| What needs to be done |
Everything in the data below is left aside except the lines from the one containing "This screenshot has width=800, height=800." through the one containing "You are a computer-use"; repeat those exactly.

===============

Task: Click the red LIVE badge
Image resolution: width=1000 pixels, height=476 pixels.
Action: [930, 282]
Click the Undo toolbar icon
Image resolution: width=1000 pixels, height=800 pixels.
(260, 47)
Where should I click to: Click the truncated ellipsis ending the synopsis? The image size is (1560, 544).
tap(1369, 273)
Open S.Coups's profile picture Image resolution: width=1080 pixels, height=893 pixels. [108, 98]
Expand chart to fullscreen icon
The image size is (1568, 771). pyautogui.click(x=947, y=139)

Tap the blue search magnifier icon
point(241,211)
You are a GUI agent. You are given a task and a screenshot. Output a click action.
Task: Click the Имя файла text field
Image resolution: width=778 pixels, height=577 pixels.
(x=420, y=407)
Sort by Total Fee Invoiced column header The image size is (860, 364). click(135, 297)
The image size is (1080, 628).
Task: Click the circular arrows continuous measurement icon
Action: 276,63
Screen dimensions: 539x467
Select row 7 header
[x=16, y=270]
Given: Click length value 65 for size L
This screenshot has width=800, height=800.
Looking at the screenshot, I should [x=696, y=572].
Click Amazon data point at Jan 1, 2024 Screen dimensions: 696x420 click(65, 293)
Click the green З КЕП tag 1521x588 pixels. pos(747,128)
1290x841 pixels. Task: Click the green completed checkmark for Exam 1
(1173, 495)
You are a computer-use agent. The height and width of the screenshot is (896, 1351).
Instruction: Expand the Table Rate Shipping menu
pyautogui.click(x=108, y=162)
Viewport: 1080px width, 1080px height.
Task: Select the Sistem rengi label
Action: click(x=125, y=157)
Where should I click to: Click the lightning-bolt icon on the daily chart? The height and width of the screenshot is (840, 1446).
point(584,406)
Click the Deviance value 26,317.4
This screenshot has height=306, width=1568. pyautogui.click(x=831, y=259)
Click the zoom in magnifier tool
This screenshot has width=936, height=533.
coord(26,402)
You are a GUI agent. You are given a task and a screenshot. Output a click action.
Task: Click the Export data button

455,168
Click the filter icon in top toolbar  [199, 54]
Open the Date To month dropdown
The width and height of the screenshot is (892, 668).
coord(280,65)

===============

| Written solution |
This screenshot has width=800, height=800.
Looking at the screenshot, I should [x=696, y=572].
Click Amazon data point at Jan 1, 2024 Screen dimensions: 696x420 click(65, 293)
Click the green З КЕП tag 1521x588 pixels. pos(747,128)
1290x841 pixels. Task: Click the green completed checkmark for Exam 1
(1173, 495)
You are a computer-use agent. The height and width of the screenshot is (896, 1351).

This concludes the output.